Best way to perform authentication on every request
Posted
by Nik
on Stack Overflow
See other posts from Stack Overflow
or by Nik
Published on 2010-05-31T12:23:52Z
Indexed on
2010/05/31
12:33 UTC
Read the original article
Hit count: 255
Hello.
In my asp.net mvc 2 app, I'm wondering about the best way to implement this:
- For every incoming request I need to perform custom authorization before allowing the file to be served. (This is based on headers and contents of the querystring.
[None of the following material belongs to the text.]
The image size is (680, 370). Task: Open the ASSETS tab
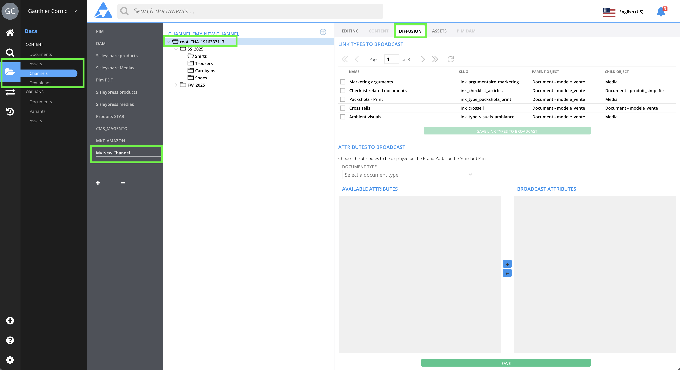click(439, 31)
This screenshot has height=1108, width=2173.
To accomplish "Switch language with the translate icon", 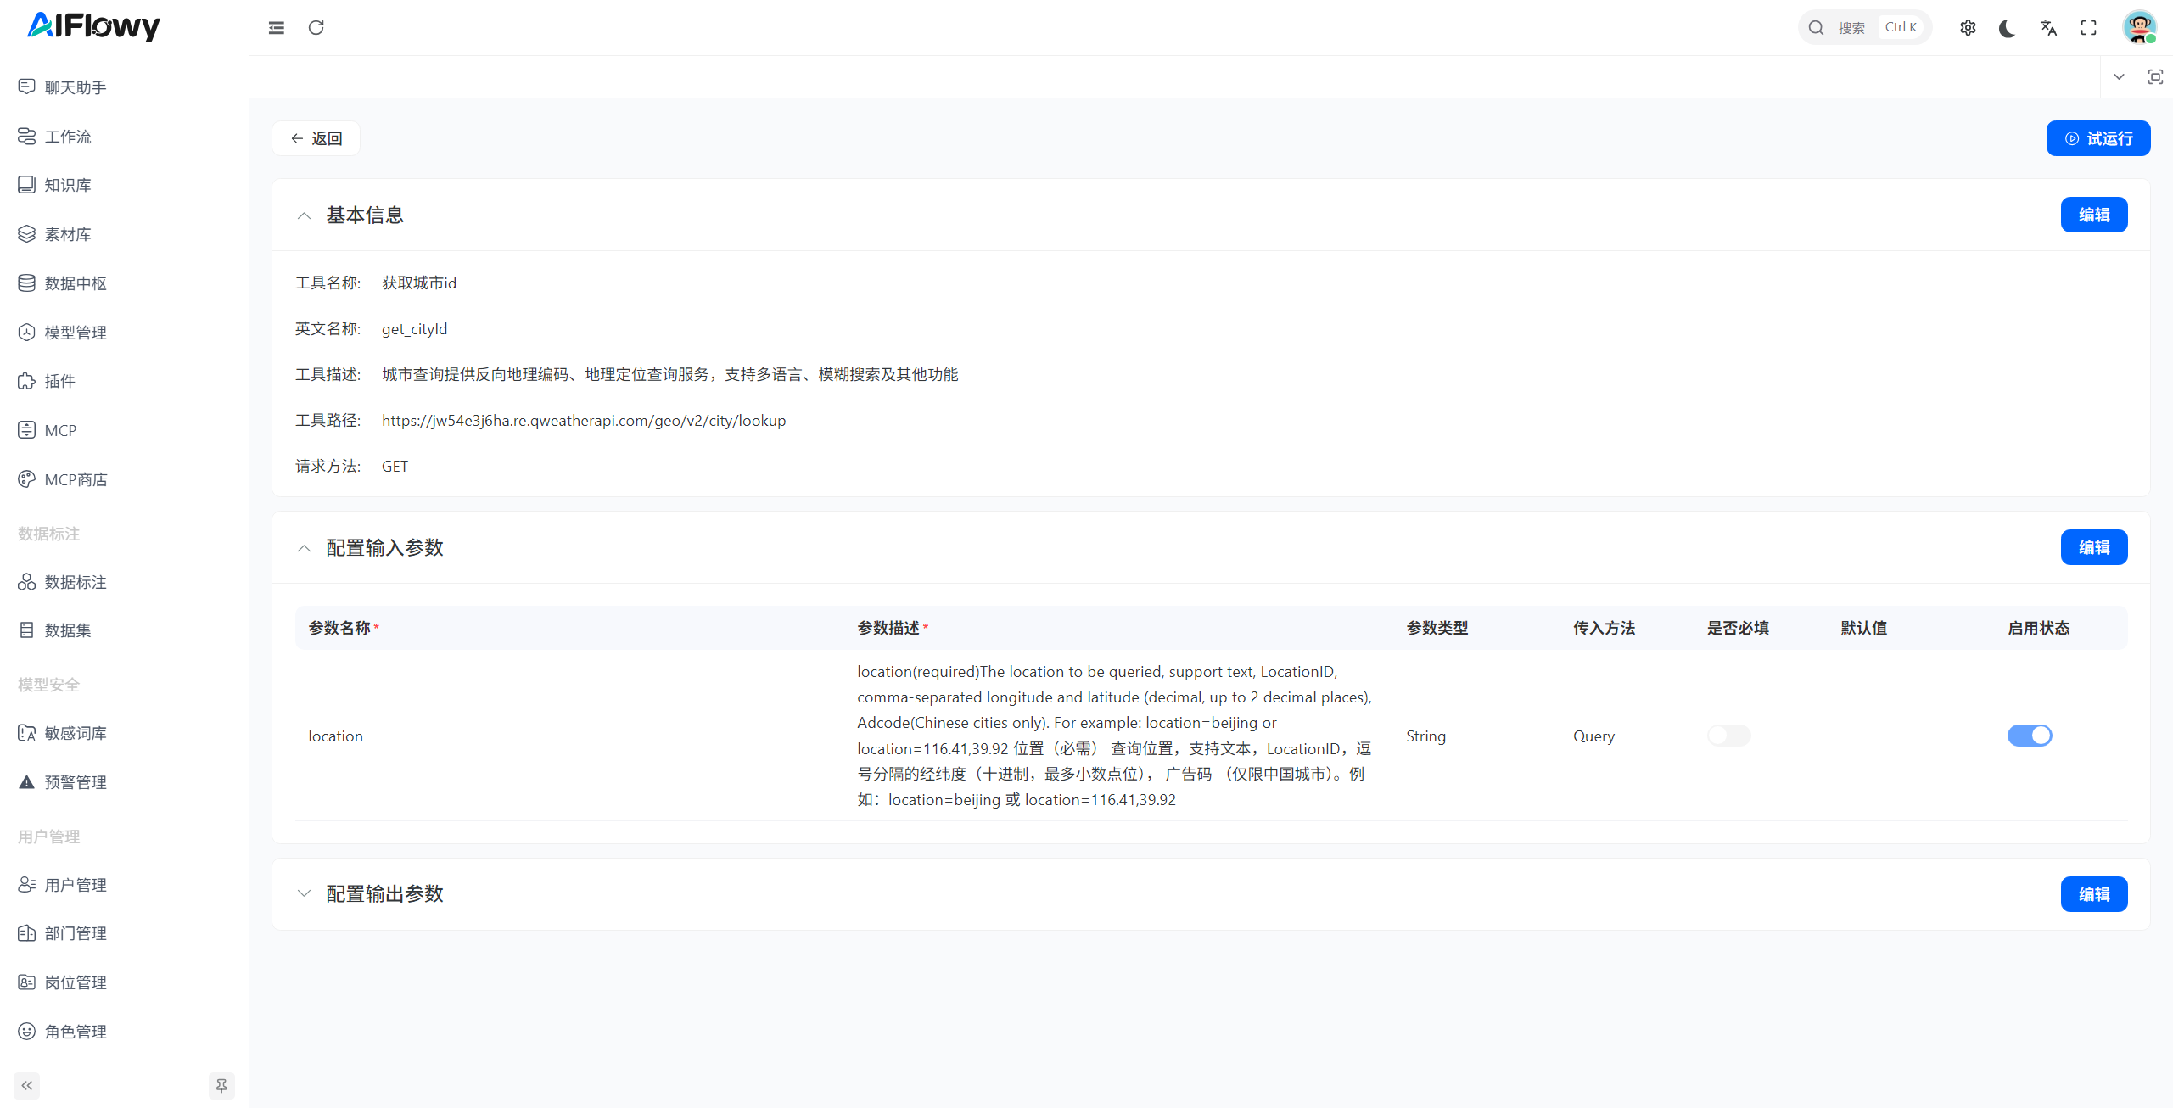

If you're familiar with how Amazon S3 does rest authentication - exactly that).
I'd like to do this in the most perfomant way possible, which probably means as light a touch as possible, with IIS doing as much of the actual work as possible.
The service will need to handle GET requests, as well as writing new files coming in via POST/PUT requests.
The requests are for an abitrary file, so it could be:
GET http://storage.foo.com/bla/egg/foo18/something.bin
POST http://storage.foo.com/else.txt
Right now I've half implemented it using an IHttpHandler which handles all routes (with routes.RouteExistingFiles = true), but not sure if that's the best, or if I should be hooking into the lifecycle somewhere else?
Many thanks for any pointers.
(IIS7)
© Stack Overflow or respective owner